The first national exhibition was held in 1931 in Tirana where, in 1933, the School of Drawing was founded. They are taught by Albania Kushi and Albania Buza (1905-1986), who studied in Italy from 1928 to 1933. Buza is the most original personality of all modern Albanian painting on a formal and thematic level; although already active in this period with Mother and children (1938), will exhibit by his political choice only after 1945. The pupils of the school in Tirana, which will only function from 1932 to 1939, complete their studies abroad: until 1943 in Italy, after 1945 in the socialist countries; on their return they will form the new nucleus of cultured post-war artists (N. Zajmi, B. Sejdini, S. Kaceli). New and original is also the case of the first female painters: the two Zengo sisters, who obtained from their father to be able to study in Athens, not having male brothers. A personal exhibition of Albania Zengo (b.1914) was held in Tirana in 1937. In sculpture, from 1924 is The Hungry, a work of intense drama performed in Rome by O. Paskali (1903-1985), which will dominate the Albanian art scene until his death.

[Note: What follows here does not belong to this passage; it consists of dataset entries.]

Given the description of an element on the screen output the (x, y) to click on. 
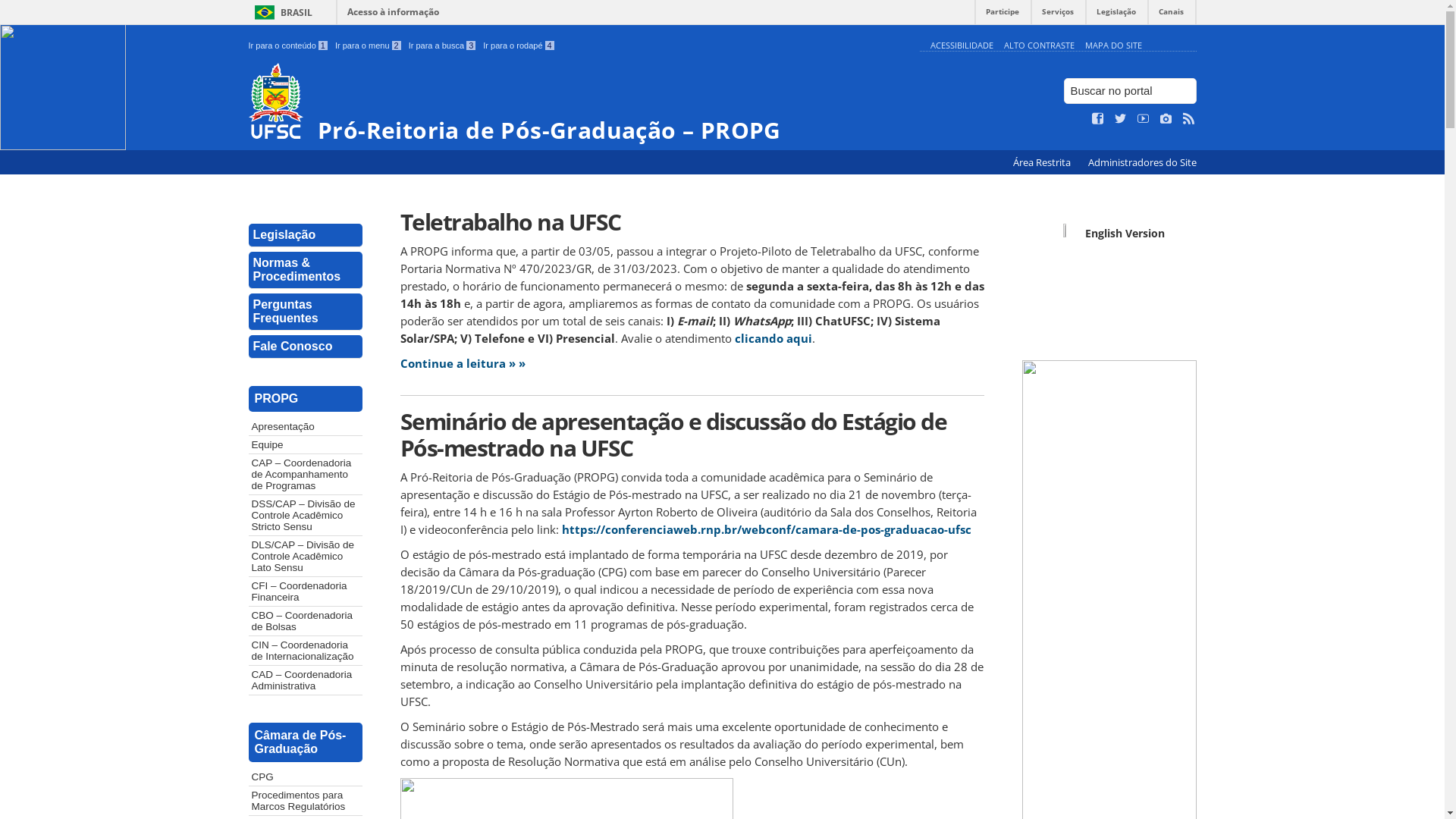
Fale Conosco Element type: text (305, 346)
clicando aqui Element type: text (772, 337)
ACESSIBILIDADE Element type: text (960, 44)
MAPA DO SITE Element type: text (1112, 44)
Canais Element type: text (1171, 15)
Ir para o menu 2 Element type: text (368, 45)
Curta no Facebook Element type: hover (1098, 118)
ALTO CONTRASTE Element type: text (1039, 44)
Ir para a busca 3 Element type: text (442, 45)
Normas & Procedimentos Element type: text (305, 269)
Administradores do Site Element type: text (1141, 162)
Teletrabalho na UFSC Element type: text (692, 221)
Perguntas Frequentes Element type: text (305, 311)
Equipe Element type: text (305, 444)
Veja no Instagram Element type: hover (1166, 118)
CPG Element type: text (305, 776)
Siga no Twitter Element type: hover (1120, 118)
Participe Element type: text (1002, 15)
BRASIL Element type: text (280, 12)
Given the description of an element on the screen output the (x, y) to click on. 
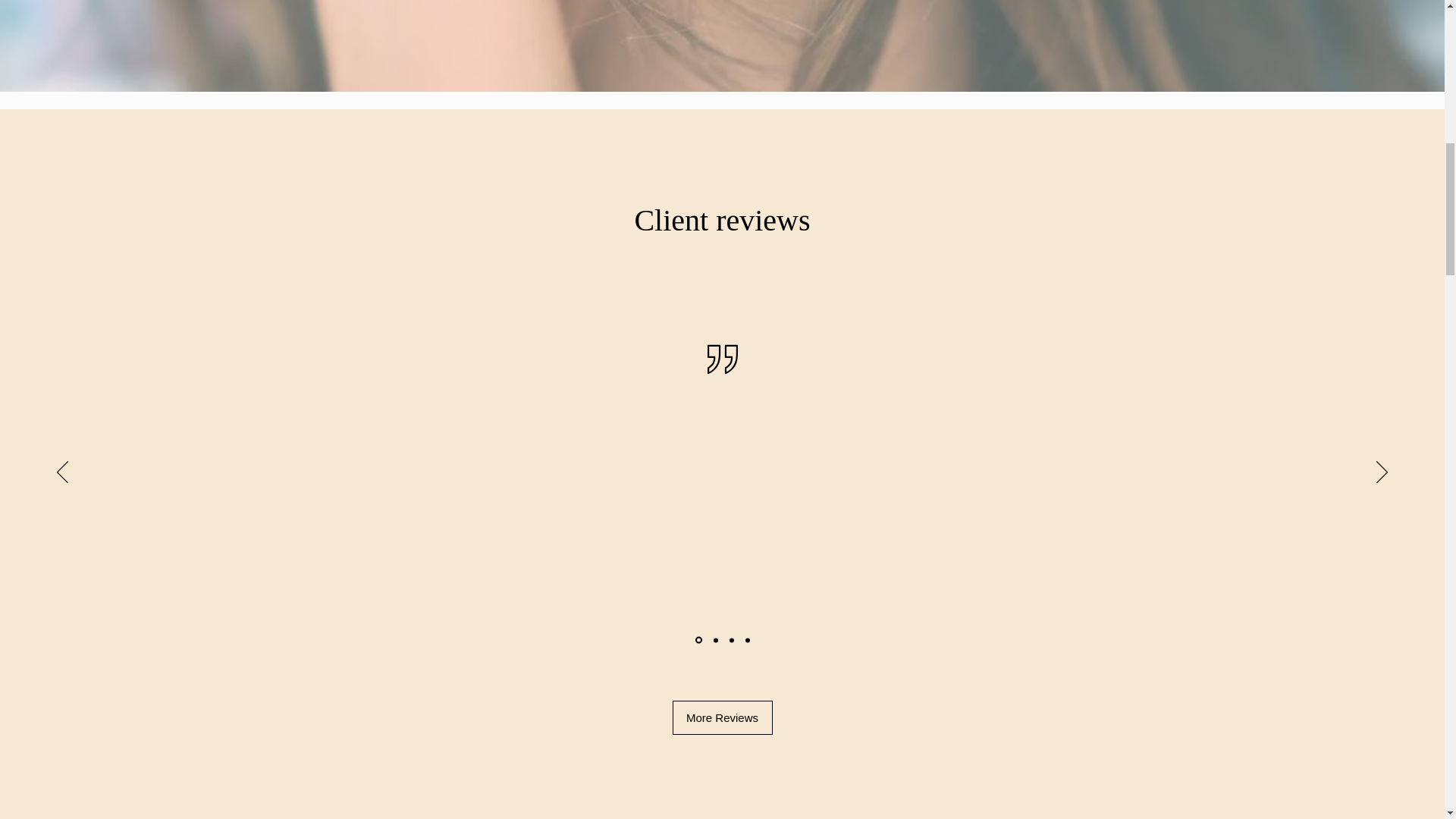
More Reviews (721, 717)
Given the description of an element on the screen output the (x, y) to click on. 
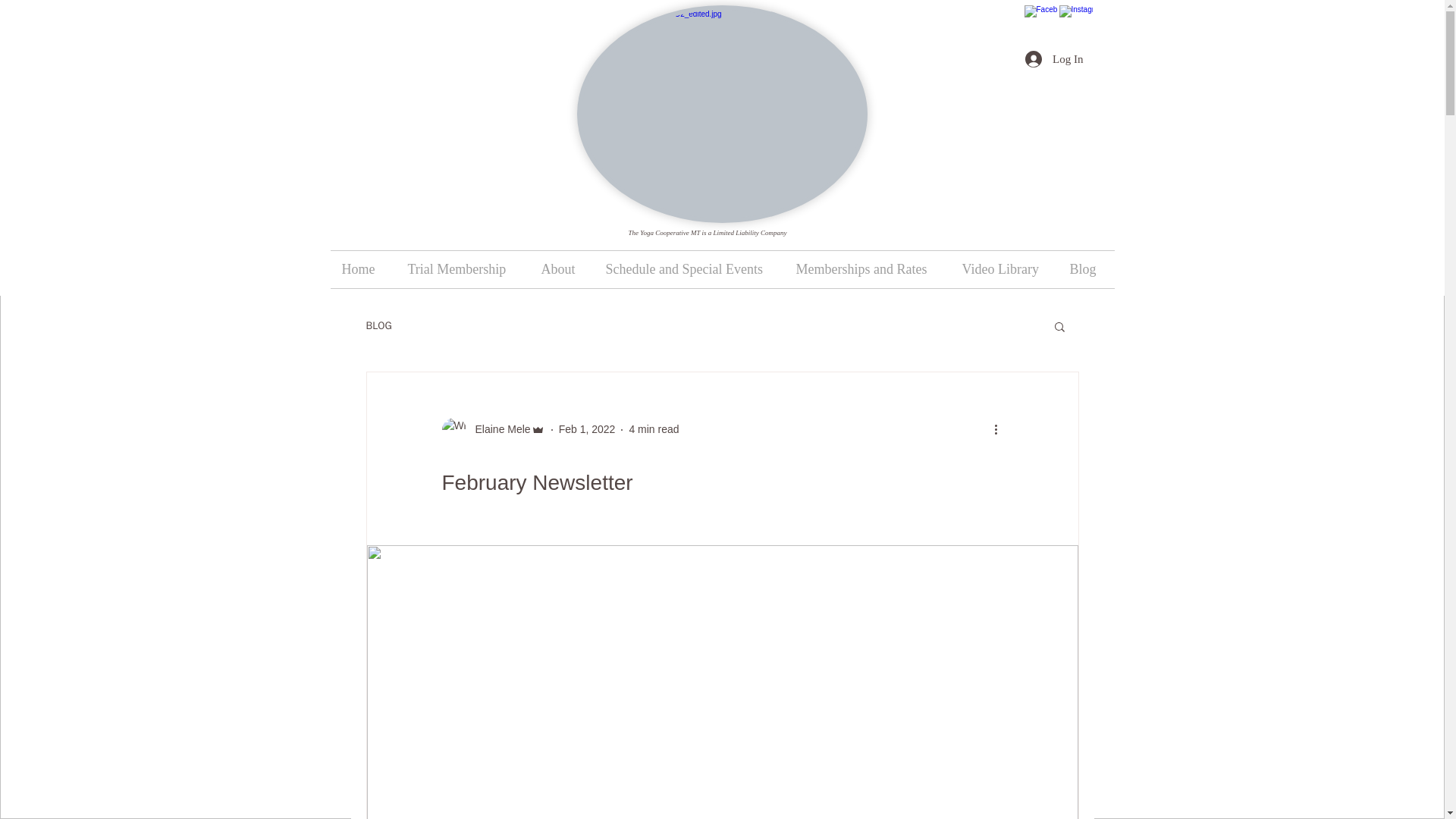
Video Library (1004, 269)
Schedule and Special Events (689, 269)
About (561, 269)
Log In (1053, 58)
Blog (1086, 269)
Trial Membership (462, 269)
BLOG (378, 325)
Home (363, 269)
Memberships and Rates (867, 269)
Elaine Mele (497, 429)
Elaine Mele (492, 429)
Feb 1, 2022 (587, 428)
4 min read (653, 428)
Given the description of an element on the screen output the (x, y) to click on. 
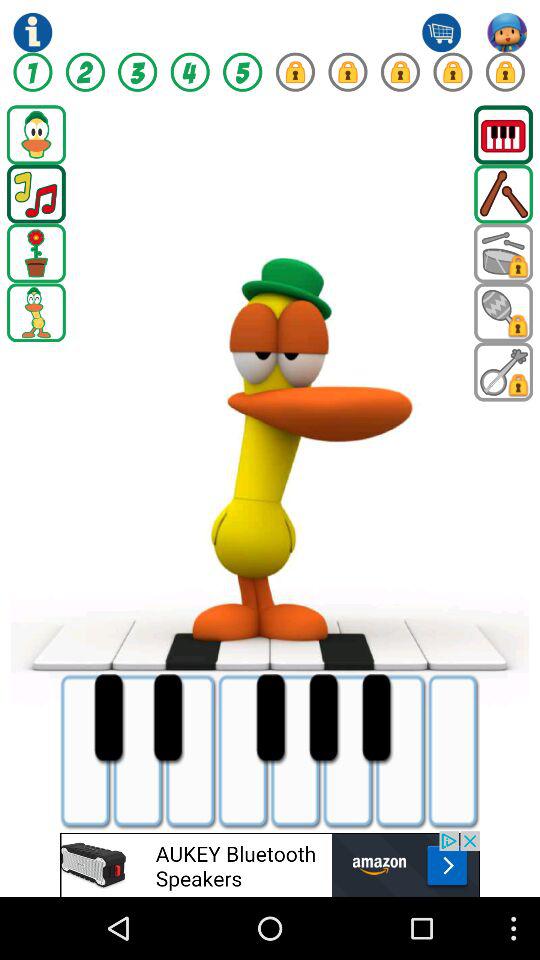
open account menu (507, 32)
Given the description of an element on the screen output the (x, y) to click on. 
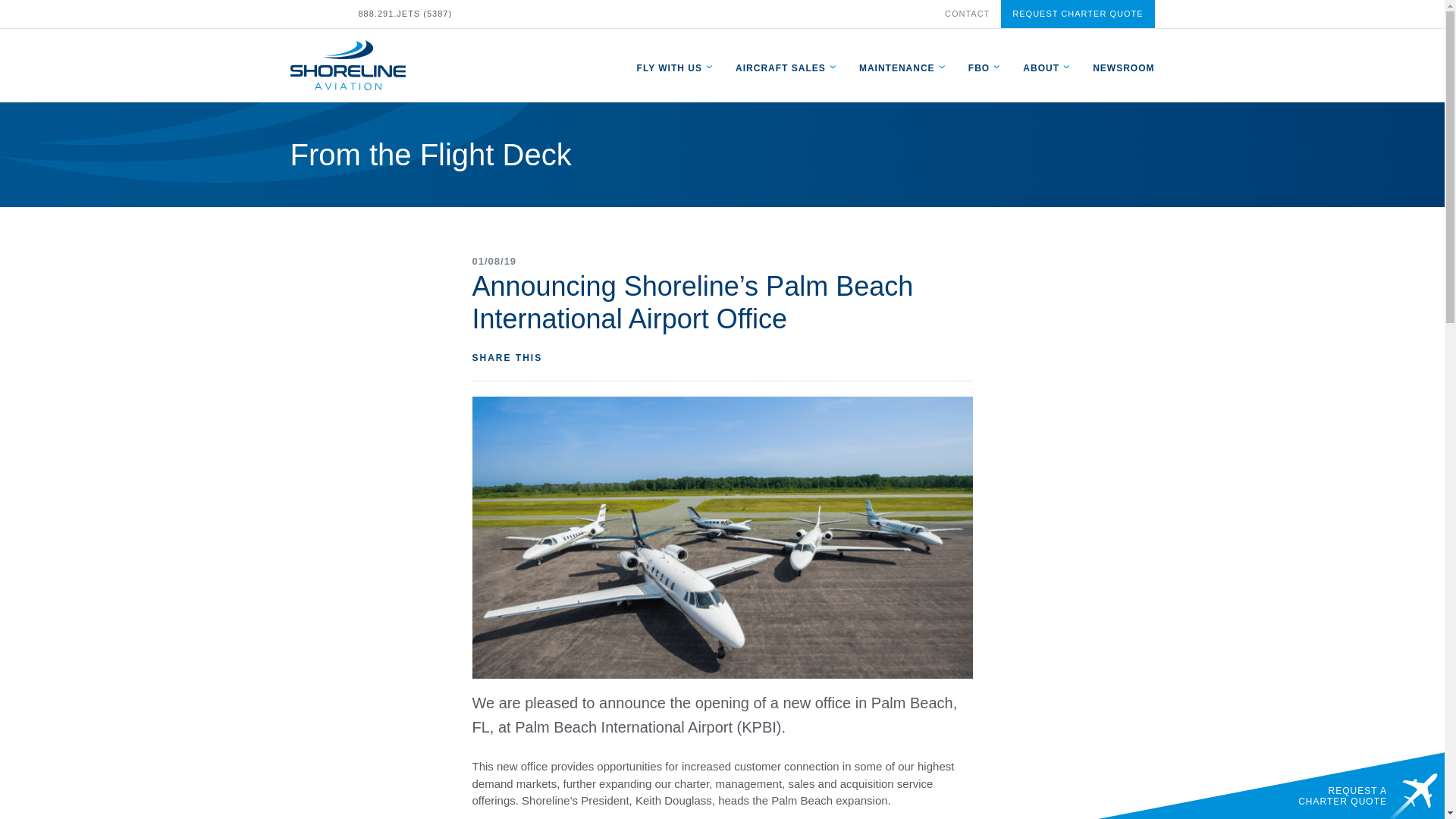
FBO (979, 67)
MAINTENANCE (896, 67)
AIRCRAFT SALES (780, 67)
CONTACT (967, 13)
REQUEST CHARTER QUOTE (1077, 13)
ABOUT (1041, 67)
NEWSROOM (1123, 67)
FLY WITH US (669, 67)
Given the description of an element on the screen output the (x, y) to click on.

After the war of liberation, the first monuments and commemorative busts were erected in the squares. Sculptors adapt more quickly than painters to ” socialist realism ”, to the thematic and formal requests of the new client, however in the 1950s privileging the individual subject, the hero who alone, mythically or symbolically, sums up the struggle of a people.
The case of O. Paskali is exemplary, who quickly arrives at the themes most felt by the sculptors of the new course: from the Portrait of his wife Ketty (1946), psychological-intimate, to the Bust of the hero of the people Vojo Kushi (1949), to the monuments in the poet Naim Frasheri (1950) and Stalin (1957). J. Paco (b. 1914) created an equestrian monument to Skanderbeg in Kruja in 1959, a work of strong dynamic tension. K. Koljaka (b. 1916), a sculptor of great psychological depth, built the monument to Lenin in Tirana in 1954. In 1952 the League of Artists was founded. In 1954 the National Gallery of Modern Art was opened in Tirana.
Cinema. – Virtually non-existent before 1944, Albanian cinematography achieves noteworthy results, such as the director’s prize at the Cannes Film Festival (1953) with the Skanderbeg co-production directed by the Soviet S. Youtkevitch. In 1957 the film Tana paves the way for national production; the director of the film is K. Dhamo, one of the greatest Albanian filmmakers together with D. Anagnosti and V. Gjika. Inspired by the models of socialist realism, Albanian films, often made collectively, exalt the class struggle, proletarian thought, the well-being deriving from socialism, the optimism of the revolutionary masses.
According to itypeusa, Albania is one of the countries that boasts a high number of cinema audiences: out of a population of only 2.5 million residents, annual admissions amount to more than 20 million: a very high figure, considering that there are about 400 cinemas, a lot of which furniture. However, an adequate production of films does not correspond to such an influx of public. In fact, a dozen of them are produced annually, while many feature films are imported from Eastern cinemas.